Wednesday, 21 July 2010

Fractional Kelly

Joep said...

I can't stop wondering about the practical implementations of using Kelly while trading and I was wondering if you could give your insight as to why you think it's useful.

While I can see the value for using a system where you place larger bets on picks that have more value and are more likely to come in (as opposed to high odds picks), it seems to me that having to correctly price the true odds in play, calculate the Kelly while keeping in mind the available liquidity (that fluctuates a lot in play, specially on lower liquidity sports) are too much practical problems to really use Kelly as opposed to using it as a guideline. Then there is issue that you're not punting and letting all your punts run, but rather you trade out of your positions often, thereby reducing the risk and making Kelly an estimate that is much too low.
The book “Sports Investing: Profiting from Point Spreads“ wasn’t written for traders, but for punters, and although all my bigger bets are made trading in-play, I do play the handicaps and totals for smaller amounts as well. I enjoy reading books on betting and trading because there's often something of interest that you come across.

I totally agree with Joe that it is impractical to use Kelly for trading, at least not for trading in-play sports markets.
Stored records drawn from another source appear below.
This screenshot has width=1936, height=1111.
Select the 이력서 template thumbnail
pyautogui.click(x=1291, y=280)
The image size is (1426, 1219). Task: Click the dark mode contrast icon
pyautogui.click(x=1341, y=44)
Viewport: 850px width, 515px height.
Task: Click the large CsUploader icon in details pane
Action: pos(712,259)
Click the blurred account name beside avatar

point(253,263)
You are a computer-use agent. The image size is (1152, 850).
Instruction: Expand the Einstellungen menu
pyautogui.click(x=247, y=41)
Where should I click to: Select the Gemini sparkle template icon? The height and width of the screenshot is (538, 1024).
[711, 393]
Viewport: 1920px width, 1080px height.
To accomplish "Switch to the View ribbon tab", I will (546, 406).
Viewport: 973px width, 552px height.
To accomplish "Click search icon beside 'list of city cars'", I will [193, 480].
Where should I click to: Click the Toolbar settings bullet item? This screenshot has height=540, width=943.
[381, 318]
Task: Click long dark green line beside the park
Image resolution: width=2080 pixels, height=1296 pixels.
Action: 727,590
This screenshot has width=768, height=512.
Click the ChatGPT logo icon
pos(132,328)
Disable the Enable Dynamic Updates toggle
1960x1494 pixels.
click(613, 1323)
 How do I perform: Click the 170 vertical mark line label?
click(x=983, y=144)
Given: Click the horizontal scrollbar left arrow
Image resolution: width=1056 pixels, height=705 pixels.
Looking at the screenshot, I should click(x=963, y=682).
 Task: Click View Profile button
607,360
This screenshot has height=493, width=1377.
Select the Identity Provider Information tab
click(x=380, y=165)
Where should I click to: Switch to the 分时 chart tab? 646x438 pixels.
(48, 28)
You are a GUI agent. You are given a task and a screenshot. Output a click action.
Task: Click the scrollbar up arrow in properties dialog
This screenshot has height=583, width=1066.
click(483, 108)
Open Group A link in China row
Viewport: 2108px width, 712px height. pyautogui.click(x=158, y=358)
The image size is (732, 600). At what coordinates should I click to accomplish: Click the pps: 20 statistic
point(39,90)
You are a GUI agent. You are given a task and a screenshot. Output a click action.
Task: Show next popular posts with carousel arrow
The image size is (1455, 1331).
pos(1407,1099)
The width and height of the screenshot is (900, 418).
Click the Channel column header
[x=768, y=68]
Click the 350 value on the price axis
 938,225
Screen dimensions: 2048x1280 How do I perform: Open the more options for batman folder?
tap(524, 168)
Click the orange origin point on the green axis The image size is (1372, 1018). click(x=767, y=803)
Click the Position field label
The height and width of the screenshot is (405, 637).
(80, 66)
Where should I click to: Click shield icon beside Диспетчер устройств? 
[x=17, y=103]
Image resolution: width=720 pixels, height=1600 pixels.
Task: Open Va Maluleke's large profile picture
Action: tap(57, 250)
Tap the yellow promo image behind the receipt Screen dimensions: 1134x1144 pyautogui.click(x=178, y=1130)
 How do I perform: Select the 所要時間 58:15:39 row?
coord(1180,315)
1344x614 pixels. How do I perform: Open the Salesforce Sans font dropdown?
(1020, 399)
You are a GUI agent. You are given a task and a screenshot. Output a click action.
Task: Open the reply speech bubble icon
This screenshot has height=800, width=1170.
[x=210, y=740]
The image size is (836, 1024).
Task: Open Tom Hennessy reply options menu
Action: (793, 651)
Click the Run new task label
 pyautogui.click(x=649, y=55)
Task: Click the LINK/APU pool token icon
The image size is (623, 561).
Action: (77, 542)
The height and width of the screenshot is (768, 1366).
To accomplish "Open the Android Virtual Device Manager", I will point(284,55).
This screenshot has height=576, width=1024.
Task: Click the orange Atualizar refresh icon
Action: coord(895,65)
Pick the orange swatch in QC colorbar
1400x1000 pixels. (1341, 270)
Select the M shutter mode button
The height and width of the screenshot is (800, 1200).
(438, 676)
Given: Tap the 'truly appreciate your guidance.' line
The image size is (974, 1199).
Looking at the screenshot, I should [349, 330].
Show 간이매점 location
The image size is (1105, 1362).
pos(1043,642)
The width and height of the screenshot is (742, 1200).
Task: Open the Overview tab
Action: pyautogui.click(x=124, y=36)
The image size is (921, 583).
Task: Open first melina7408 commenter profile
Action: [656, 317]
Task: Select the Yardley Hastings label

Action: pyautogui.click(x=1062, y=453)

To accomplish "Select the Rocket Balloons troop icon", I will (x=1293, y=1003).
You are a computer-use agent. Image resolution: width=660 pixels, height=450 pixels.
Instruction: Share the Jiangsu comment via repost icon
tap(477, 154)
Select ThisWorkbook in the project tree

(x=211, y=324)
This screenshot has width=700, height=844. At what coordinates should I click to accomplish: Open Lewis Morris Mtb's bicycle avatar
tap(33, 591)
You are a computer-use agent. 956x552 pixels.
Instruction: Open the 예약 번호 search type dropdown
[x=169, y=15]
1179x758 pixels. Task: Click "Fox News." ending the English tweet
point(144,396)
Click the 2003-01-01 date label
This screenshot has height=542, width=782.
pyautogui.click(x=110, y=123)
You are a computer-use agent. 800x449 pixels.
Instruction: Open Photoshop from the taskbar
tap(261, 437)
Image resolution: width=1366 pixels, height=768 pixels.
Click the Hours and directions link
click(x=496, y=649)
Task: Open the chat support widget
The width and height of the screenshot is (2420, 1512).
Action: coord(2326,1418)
It could be used when trading stocks, options or futures prices, since they move slower and there is plenty of liquidity in those markets.

As Joep says above, in sports markets, the amounts available fluctuate, often hugely, and the speed at which some markets move also rules out Kelly as a viable option. Kelly works best when you have a very good approximation for the size of your edge, and you intend to let the bet, or rather ‘investment’, run. In a fast and furious NBA or NFL game, there is often not enough time to accurately calculate the edge.

In practical terms, fractional Kelly is probably a better way to go for most of us. The trick of course, is calculating your edge in the first place.


Escapee said...

Kelly Staking near useless in the real world.....
One of its major flaws ( and it has a few ) is its accuracy is dependant on the accuracy of the 'edge' calculation which is just a guessitimate most of the time.

The object of a staking plan is to manage the risk of ruin of a betting bank against seeking maximum returns for that bank.

In the real world, Most of the People seeking out staking plans are trying out a 'system' that they don't even know if it has an edge let alone what figure it might be.

Kelly is over complicated tosh, if your brainy enough to realise the importance of a staking plan to try out a system then all you need to do is set aside a bank for it and work out how many consecutive losses you want to allow the system before you admit its failure. Divide the bank by this figure and you have your bet size.
Re-assess and adjust if the bank drops to 50% or doubles, repeat until bust or rich.

One of the so called advantages of kelly is that it adjusts the bet size according to the near fictional edge calculation.
But in reality this is poppycock! If you're running a system with odds or an 'edge' that requires a stake that varies enough to make any difference then you are actually running 2 ( or more ) different systems under the same bank and using kelly will cloud the view of how each system is perfoming.

There a three keys to winning at gambling:
1) Knowing the good side of a proposition.
2) Knowing how to manage a bankroll
and 3) knowing yourself.
( Puggy Pearson. )

Kelly is mumbo jumbo in the scale of it all.

Best of luck

Anonymous said...

For me, the main problem with Kelly is "bankroll"

What is your "bankroll"?

People will instantly answer "it's the amount of money you have set aside for betting"

Yeah right. These people would give up if they lost what they had set aside? They wouldn't dip into savings?

They'd never bet again.

That's why Kelly isn't practical. Mathematically it is sound although Cassini is right in saying fractional Kelly is normally best.

Oh, not calculating your perceived edge in running shouldn't be too difficult. You shouldn't be having a bet without an edge and to know you have an edge you need to go at least some of the way towards calculating it.